In the year 2020, human beings finally set foot on Mars, as a small crew, led by commander Luke Graham (Don Cheadle), touch down on the Red Planet. A milestone in humanity's history soon turns to tragedy, however, when, after discovering a peculiar mountain-like rock formation, a powerful dust storm kills most of the astronauts. Dispatched to investigate what happened and rescue any survivors, a second crew that includes Commander Woody Blake (Tim Robbins) and Co-Commander Jim McConnell (Gary Sinise)
is soon retracing the original team's steps. After a meteor storm almost leads to another disaster, Blake and his people make it to the surface where they manage to find Graham, who has made some amazing discoveries of his own. As the astronauts come to realise that there is something remarkable happening on the supposedly uninhabited planet, they gain access to the strange structure spotted by the original crew and some incredible secrets that promise to alter the course of human history.
Much like The Pirates of the Caribbean, Mission to Mars was inspired by a Disney theme park ride of the same name and while it wasn't quite as successful as the unstoppable nautical blockbuster, it's an impressive slab of sci-fi all the same.

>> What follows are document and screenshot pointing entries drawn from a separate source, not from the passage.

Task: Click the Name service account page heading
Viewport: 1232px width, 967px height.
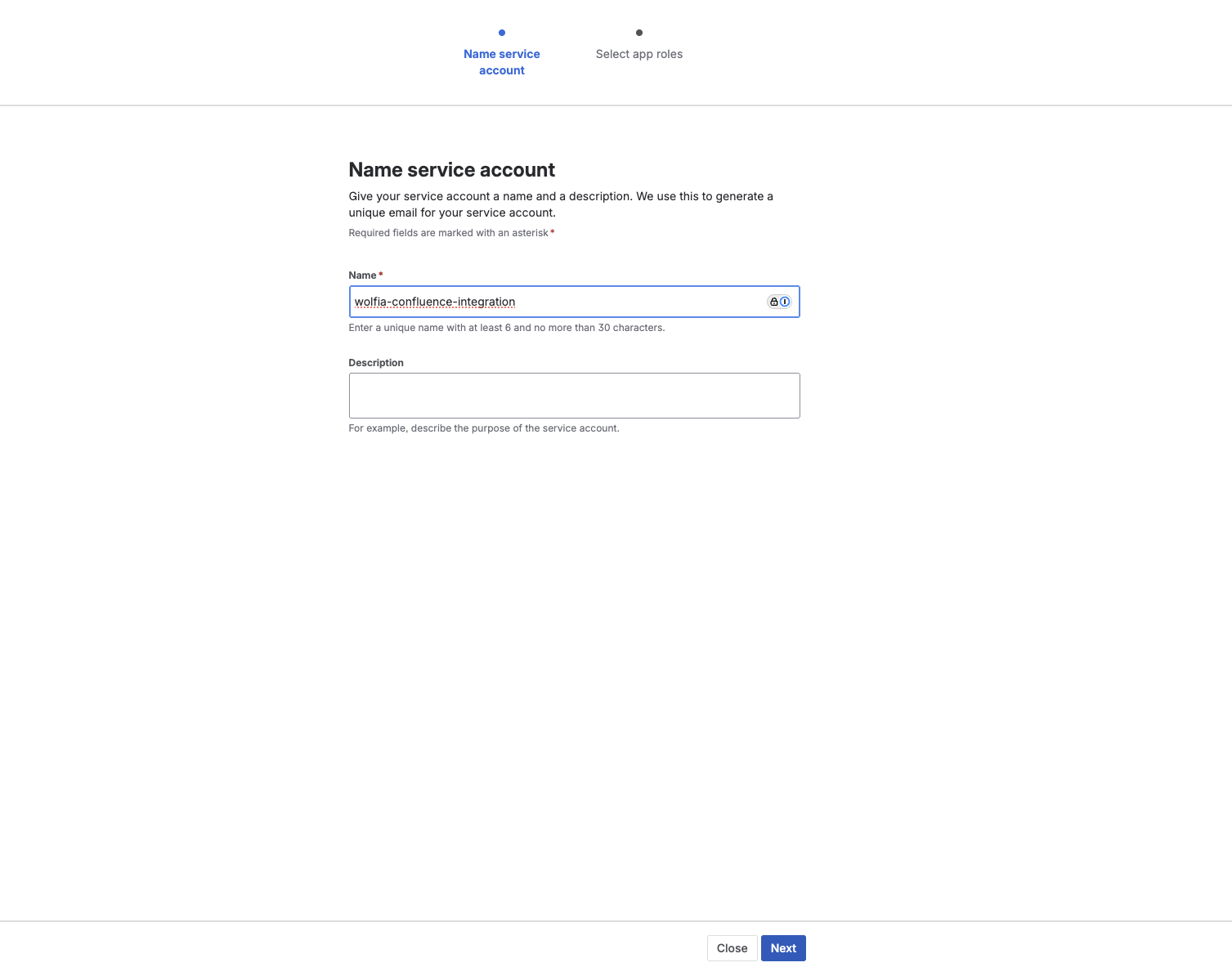Action: pos(451,170)
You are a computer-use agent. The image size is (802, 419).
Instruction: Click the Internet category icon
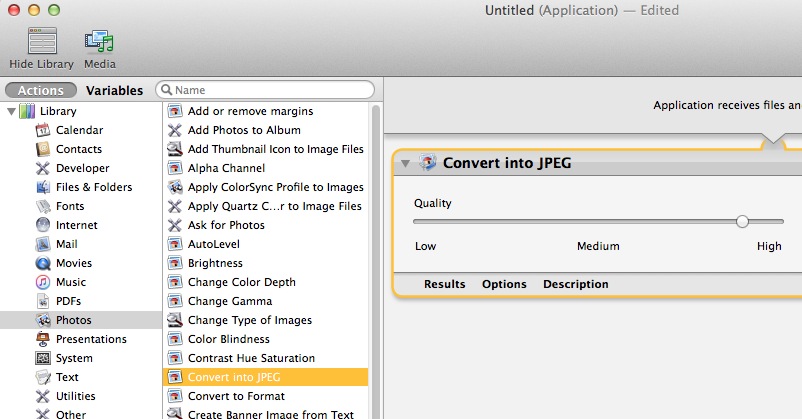click(43, 225)
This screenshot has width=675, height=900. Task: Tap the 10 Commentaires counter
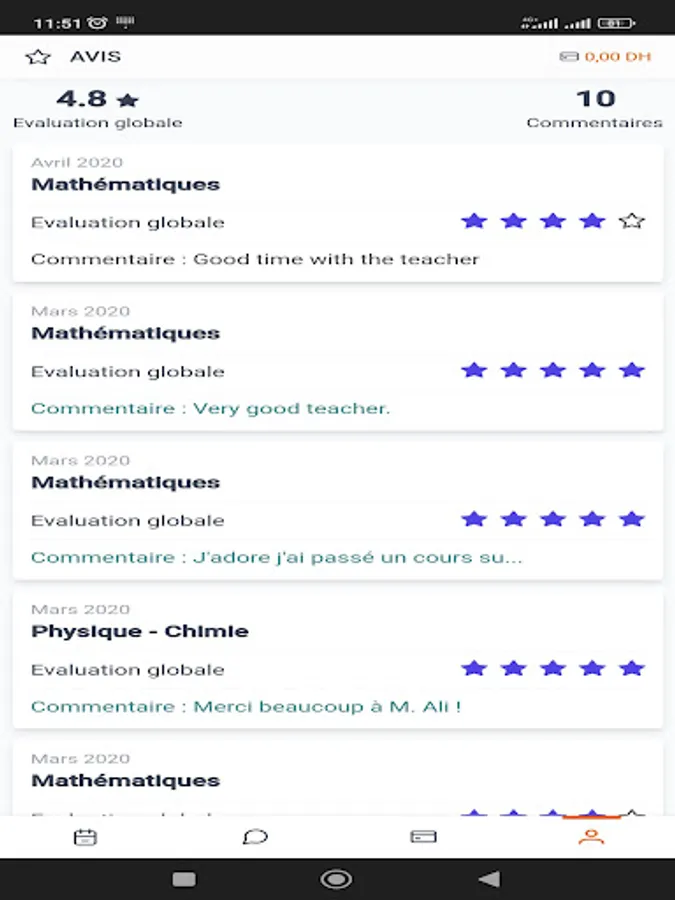click(x=595, y=109)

Directed by Brian de Palma, best known for Scarface and Mission Impossible, it's a handsome looking affair with top-notch special effects that convincingly realise the hostile planet's desolate surface. Clearly influenced by Stanley Kubrick's seminal sci-fi 2001: A Space Odyssey, Mission to Mars is a more cerebral take on the genre than, for example, Star Wars. The film's measured pace and weighty themes are more reminiscent of the work of so-called 'hard' science fiction novelists such as Isaac Asimov and Arthur C Clarke (who penned 2001). Spectacular and intriguing, De Palma's film might not be a classic - although interestingly it was hugely critically acclaimed in France - but it's certainly an absorbing, visually impressive voyage into the unknown.